(Extracted records)
┏━━

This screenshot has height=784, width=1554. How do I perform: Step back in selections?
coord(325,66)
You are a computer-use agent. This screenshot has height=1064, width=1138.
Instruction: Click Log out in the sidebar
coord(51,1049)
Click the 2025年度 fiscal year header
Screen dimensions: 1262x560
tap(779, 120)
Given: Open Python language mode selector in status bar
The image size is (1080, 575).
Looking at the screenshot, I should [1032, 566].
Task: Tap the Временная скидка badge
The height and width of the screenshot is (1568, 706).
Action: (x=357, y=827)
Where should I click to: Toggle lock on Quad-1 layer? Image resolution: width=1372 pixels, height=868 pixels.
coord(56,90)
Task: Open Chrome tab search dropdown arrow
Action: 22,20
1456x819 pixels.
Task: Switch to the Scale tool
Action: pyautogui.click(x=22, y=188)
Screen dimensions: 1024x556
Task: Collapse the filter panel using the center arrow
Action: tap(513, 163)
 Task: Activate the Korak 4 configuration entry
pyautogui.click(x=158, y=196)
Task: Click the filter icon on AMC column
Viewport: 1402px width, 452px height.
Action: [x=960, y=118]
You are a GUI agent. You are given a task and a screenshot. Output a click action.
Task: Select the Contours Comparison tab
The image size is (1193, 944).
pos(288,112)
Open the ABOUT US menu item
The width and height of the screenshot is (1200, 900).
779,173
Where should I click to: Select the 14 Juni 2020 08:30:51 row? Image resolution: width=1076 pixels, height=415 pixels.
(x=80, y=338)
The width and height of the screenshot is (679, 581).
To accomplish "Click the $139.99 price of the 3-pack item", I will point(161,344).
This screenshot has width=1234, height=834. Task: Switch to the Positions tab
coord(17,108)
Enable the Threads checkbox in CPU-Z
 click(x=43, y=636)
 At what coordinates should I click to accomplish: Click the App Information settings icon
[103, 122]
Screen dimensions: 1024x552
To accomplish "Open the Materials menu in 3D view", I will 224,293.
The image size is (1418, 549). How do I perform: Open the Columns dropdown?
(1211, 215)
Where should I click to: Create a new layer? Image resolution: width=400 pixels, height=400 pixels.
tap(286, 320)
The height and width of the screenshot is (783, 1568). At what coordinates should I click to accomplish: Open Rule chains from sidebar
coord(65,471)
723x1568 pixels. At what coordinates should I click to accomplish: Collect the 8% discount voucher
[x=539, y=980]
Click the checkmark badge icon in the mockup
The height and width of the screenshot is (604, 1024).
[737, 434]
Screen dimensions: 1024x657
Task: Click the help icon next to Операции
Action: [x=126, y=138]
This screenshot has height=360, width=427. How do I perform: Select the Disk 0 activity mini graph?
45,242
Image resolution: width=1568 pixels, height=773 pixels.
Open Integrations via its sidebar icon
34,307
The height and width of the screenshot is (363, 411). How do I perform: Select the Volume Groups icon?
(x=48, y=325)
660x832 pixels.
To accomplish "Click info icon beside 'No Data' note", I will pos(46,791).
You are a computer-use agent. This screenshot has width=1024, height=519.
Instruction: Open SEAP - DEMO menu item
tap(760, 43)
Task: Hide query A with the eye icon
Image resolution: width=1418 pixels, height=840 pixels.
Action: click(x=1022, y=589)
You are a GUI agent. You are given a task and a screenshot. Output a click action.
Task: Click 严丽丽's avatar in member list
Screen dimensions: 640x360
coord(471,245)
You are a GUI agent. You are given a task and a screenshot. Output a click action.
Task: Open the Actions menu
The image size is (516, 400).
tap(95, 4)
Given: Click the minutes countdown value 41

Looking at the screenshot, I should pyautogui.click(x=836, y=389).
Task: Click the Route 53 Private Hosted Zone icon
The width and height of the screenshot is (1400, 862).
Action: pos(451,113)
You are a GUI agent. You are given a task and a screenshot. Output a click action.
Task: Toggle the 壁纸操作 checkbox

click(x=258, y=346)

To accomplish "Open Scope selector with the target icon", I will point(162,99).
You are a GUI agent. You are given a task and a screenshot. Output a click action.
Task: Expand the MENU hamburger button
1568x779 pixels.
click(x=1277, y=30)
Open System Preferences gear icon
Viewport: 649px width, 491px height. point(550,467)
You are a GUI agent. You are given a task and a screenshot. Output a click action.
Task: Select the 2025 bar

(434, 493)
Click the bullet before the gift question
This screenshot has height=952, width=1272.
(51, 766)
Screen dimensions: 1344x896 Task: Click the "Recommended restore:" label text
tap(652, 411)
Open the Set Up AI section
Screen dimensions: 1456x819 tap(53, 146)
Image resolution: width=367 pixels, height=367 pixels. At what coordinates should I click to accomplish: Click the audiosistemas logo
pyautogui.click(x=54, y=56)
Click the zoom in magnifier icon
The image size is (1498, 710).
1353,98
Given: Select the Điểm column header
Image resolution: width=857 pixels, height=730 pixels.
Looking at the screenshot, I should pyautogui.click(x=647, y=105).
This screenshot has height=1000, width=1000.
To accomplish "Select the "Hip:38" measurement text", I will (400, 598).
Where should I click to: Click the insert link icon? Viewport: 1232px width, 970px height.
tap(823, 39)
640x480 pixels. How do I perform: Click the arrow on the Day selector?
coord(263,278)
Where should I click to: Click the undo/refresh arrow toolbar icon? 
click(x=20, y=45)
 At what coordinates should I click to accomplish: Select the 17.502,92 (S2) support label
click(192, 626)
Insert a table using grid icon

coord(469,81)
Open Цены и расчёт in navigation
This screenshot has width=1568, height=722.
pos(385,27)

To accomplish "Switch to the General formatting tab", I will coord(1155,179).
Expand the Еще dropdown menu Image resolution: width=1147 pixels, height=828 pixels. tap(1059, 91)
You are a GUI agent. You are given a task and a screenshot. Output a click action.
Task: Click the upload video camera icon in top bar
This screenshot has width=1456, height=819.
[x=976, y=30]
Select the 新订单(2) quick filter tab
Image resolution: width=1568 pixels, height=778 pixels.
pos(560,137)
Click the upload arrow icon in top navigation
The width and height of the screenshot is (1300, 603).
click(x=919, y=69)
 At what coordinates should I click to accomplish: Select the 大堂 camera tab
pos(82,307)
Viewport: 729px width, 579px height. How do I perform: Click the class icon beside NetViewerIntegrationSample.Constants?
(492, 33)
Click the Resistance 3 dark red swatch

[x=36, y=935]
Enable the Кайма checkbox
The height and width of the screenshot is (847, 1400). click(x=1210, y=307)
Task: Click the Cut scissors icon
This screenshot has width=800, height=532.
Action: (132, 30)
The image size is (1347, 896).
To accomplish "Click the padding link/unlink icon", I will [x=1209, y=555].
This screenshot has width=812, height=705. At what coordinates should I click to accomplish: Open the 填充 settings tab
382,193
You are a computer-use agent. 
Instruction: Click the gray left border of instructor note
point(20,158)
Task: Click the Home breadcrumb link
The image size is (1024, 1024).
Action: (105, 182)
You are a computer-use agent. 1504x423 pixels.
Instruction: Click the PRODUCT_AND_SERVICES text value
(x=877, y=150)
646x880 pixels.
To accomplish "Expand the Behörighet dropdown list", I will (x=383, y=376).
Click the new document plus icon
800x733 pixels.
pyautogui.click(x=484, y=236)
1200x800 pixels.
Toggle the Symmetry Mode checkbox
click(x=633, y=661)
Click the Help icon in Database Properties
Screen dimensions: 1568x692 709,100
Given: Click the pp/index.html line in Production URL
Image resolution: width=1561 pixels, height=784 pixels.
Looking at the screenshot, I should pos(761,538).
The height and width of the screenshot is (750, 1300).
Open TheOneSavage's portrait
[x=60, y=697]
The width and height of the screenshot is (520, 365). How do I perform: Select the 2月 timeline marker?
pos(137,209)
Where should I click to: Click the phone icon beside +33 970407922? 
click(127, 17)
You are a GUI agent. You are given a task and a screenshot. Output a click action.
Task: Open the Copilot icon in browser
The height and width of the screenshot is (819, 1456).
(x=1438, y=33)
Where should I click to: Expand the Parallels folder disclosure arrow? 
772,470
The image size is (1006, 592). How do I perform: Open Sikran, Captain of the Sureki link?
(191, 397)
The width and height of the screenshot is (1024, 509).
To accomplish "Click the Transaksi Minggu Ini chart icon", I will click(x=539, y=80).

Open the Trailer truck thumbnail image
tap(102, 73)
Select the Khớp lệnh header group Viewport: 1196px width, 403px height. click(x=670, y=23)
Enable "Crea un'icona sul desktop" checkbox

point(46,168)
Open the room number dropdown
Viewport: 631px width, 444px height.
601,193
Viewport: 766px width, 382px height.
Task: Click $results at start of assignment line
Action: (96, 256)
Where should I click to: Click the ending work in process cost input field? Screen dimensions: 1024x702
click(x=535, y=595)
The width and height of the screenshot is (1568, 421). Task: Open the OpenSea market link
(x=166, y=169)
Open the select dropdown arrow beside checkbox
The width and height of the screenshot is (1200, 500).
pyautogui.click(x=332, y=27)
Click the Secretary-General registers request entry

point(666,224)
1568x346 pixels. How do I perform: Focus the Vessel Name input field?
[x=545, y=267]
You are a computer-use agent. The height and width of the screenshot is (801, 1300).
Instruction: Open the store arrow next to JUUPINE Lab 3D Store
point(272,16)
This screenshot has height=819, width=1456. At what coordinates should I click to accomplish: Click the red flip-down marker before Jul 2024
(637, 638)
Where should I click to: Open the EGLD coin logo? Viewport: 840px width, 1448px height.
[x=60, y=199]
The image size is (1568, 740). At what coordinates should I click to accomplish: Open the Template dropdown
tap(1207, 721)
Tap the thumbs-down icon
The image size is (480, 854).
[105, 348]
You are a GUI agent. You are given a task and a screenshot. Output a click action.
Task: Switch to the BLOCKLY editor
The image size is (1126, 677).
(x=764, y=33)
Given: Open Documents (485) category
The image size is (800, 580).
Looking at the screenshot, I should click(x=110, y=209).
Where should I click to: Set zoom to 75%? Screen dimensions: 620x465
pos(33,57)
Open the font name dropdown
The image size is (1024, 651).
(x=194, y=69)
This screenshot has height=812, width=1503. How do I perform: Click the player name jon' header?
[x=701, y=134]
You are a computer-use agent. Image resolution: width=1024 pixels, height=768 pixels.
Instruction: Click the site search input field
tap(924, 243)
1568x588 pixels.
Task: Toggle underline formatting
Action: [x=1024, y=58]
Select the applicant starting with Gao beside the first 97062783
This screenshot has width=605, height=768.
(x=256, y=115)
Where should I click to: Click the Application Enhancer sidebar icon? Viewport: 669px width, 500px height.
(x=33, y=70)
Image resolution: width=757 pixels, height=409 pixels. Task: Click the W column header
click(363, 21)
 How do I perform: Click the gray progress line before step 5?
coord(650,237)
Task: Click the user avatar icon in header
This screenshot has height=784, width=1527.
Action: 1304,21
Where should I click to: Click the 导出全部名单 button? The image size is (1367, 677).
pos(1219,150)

┗━━

EXERCISE DETAILS:
Copy the lines of the records above verbatim, beginning at the line that contains "Task: Tap the Временная скидка badge" and stopping after the line that contains "Action: (x=357, y=827)".

EXERCISE OUTPUT:
Task: Tap the Временная скидка badge
The height and width of the screenshot is (1568, 706).
Action: (x=357, y=827)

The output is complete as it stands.